→ **TASK SET**:
A) Can you reproduce every line of the collected data, word for word and in the same order?
B) Could you carry on the talk about waking to a dream within a dream, picking up right after its final sentence?

-------- DOCUMENT

Take this kiss upon the brow!
And, in parting from you now,
Thus much let me avow —
You are not wrong, who deem
That my days have been a dream;
Yet if hope has flown away
In a night, or in a day,
In a vision, or in none,
Is it therefore the less gone?
All that we see or seem
Is but a dream within a dream.

I stand amid the roar
Of a surf-tormented shore,
And I hold within my hand
Grains of the golden sand —
How few! yet how they creep
Through my fingers to the deep,
While I weep — while I weep!
O God! Can I not grasp
Them with a tighter clasp?
O God! can I not save
One from the pitiless wave?
Is all that we see or seem
But a dream within a dream?

The second line of our Four Practice Principles says, “Waking to a dream within a dream.” I was recently informed that independent of the early Buddhist sources for the phrase, Dream within a dream, Edgar Allen Poe wrote a poem with that title. So I’d like to read that this morning, and then maybe say something about the different ways in which the phrase is used. . . .

We might start by saying that Poe’s poem certainly shares with Buddhism an emphasis on impermanence. We have the image here of nothing graspable, of sand slipping inexorably through his fingers, of time being unstoppable, taking its toll. In the first stanza, what we’re focused on is loss, the loss of love, the loss of hope, the loss perhaps of a romantic fantasy. He says it’s as if we lose something, it’s simply a figment of our imagination, like meaning or home or love, that only exists in our mind. Is that loss still not real, as real as losing your keys? Losing an object. Even though it has no physical substance, for us a loss is just as real, even though in some sense we can say it is dream-like.

His dream within a dream is a picture of the insubstantiality of something like love or hope within the dream of the impermanence of life itself. But the mood here is entirely one of loss and regret. That I think is where his use of the phrase diverges from what we see in the Zen use of it, or at least it’s only one aspect of it. Certainly, as I say, impermanence is at the core of both, but we could say this is a representation of impermanence without realization. What is that? What difference does that make?

We say, “Waking to a dream within a dream.” Waking up implies a kind of coming to our senses, seeing things clearly. And in a certain sense it implies a kind of release from an illusion, we’re out of the grip of something. I’ve often said that our realization is like the relief we experience from taking off tight shoes. The first line of the Practice Principles says, “Caught in a self-centered dream only suffering.” So waking implies a relief from the suffering of that self-centered dream, of being caught by self-centeredness. Our self-centeredness is a painful dream that we can potentially awaken from.

In our version of the “Dream within a dream,” the first dream is the self-centered dream. It’s the dream of a substantial self. It’s the dream of a self that must be protected, maintained, can be hurt or insulted. Our self-centeredness gives rise to a whole way of being in a kind of adversarial relationship to life, which is always impinging or challenging our longing for control. Our longing can be at the center of things, our longing to have control over them, having them not change. As long as we have that kind of self-centered dream about how life is supposed to go, life is always our enemy, always frustrating us.

----------------
-------- MATERIAL FOR THE TASK

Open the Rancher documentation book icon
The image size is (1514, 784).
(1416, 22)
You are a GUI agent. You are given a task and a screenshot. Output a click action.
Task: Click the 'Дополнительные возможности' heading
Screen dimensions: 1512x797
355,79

----------------

→ **ANSWERS PROVIDED**:
A)
Open the Rancher documentation book icon
The image size is (1514, 784).
(1416, 22)
You are a GUI agent. You are given a task and a screenshot. Output a click action.
Task: Click the 'Дополнительные возможности' heading
Screen dimensions: 1512x797
355,79

B)
So waking up from that involves a kind of relief from an impossible struggle. Someone once defined anxiety as the feeling of trying to control the uncontrollable, and that’s the pain of the self-centered dream, the pain of the self endlessly struggling for a kind of control in the midst of life that’s not possible. So there’s a waking up, a letting go, from that wish that seems to want to provide us with security but in fact endlessly provides the opposite.

When we say waking from a dream within a dream, the second dream is the insubstantiality of the self, that has no solid substance, that’s ephemeral, that disappears when we wake up. Ordinarily we contrast the emptiness, the fleetingness of the dream with the solidity and permanence of reality, but our waking up eliminates that dichotomy. It says all the things that we usually attribute to dreams are in fact attributes of our waking world. A world of solid objects is in fact as fleeting and impermanent as the world of our dreams. And this gives rise to poignancy and awe, wonder.

The Japanese enshrine that in the viewing of the cherry blossoms, something that comes each year just for a few days, a beautiful manifestation, that we know even as we enjoy it, is about to go away. This becomes a model for our life itself, even as we enjoy it moment after moment, we know it’s going away. And the beauty of the cherry blossoms is not separate from their fleetingness. We don’t become obsessed we gotta breed cherry blossoms that will last all year. There’s something really wrong with that tree. The flowers fall too fast. We’re able to accept that part of their beauty is in their transience. This is an attitude perhaps that gradually develops in our practice about the entirety of our life.

So the Poe poem, I think, is an interesting picture of what happens with how we suffer from impermanence, if we don’t wake up to it as well.